>>
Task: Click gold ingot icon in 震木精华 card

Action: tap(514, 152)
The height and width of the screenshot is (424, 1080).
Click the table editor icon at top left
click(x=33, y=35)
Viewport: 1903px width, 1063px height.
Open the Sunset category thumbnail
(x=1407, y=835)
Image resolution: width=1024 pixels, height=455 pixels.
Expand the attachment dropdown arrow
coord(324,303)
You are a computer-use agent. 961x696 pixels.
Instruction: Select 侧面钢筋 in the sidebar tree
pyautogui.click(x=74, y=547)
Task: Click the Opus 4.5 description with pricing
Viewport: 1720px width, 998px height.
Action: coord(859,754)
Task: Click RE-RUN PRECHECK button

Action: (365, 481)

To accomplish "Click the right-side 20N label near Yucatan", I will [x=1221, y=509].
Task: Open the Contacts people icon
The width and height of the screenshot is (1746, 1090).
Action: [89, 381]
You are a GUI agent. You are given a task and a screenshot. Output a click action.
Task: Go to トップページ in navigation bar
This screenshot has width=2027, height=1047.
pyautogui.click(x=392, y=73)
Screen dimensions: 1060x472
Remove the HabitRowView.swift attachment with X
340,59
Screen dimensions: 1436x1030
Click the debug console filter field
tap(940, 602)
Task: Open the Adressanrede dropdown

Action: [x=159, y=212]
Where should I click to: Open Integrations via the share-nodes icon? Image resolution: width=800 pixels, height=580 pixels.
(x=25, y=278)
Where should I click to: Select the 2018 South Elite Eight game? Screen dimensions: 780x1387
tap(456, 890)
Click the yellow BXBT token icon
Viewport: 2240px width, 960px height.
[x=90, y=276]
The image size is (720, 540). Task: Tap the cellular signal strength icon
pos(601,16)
<<
Give back the entries exactly, so that each line matches the original.

Task: Click gold ingot icon in 震木精华 card

Action: tap(514, 152)
The height and width of the screenshot is (424, 1080).
Click the table editor icon at top left
click(x=33, y=35)
Viewport: 1903px width, 1063px height.
Open the Sunset category thumbnail
(x=1407, y=835)
Image resolution: width=1024 pixels, height=455 pixels.
Expand the attachment dropdown arrow
coord(324,303)
You are a computer-use agent. 961x696 pixels.
Instruction: Select 侧面钢筋 in the sidebar tree
pyautogui.click(x=74, y=547)
Task: Click the Opus 4.5 description with pricing
Viewport: 1720px width, 998px height.
Action: coord(859,754)
Task: Click RE-RUN PRECHECK button

Action: (365, 481)

To accomplish "Click the right-side 20N label near Yucatan", I will [x=1221, y=509].
Task: Open the Contacts people icon
The width and height of the screenshot is (1746, 1090).
Action: [89, 381]
You are a GUI agent. You are given a task and a screenshot. Output a click action.
Task: Go to トップページ in navigation bar
This screenshot has width=2027, height=1047.
pyautogui.click(x=392, y=73)
Screen dimensions: 1060x472
Remove the HabitRowView.swift attachment with X
340,59
Screen dimensions: 1436x1030
Click the debug console filter field
tap(940, 602)
Task: Open the Adressanrede dropdown

Action: [x=159, y=212]
Where should I click to: Open Integrations via the share-nodes icon? Image resolution: width=800 pixels, height=580 pixels.
(x=25, y=278)
Where should I click to: Select the 2018 South Elite Eight game? Screen dimensions: 780x1387
tap(456, 890)
Click the yellow BXBT token icon
Viewport: 2240px width, 960px height.
[x=90, y=276]
The image size is (720, 540). Task: Tap the cellular signal strength icon
pos(601,16)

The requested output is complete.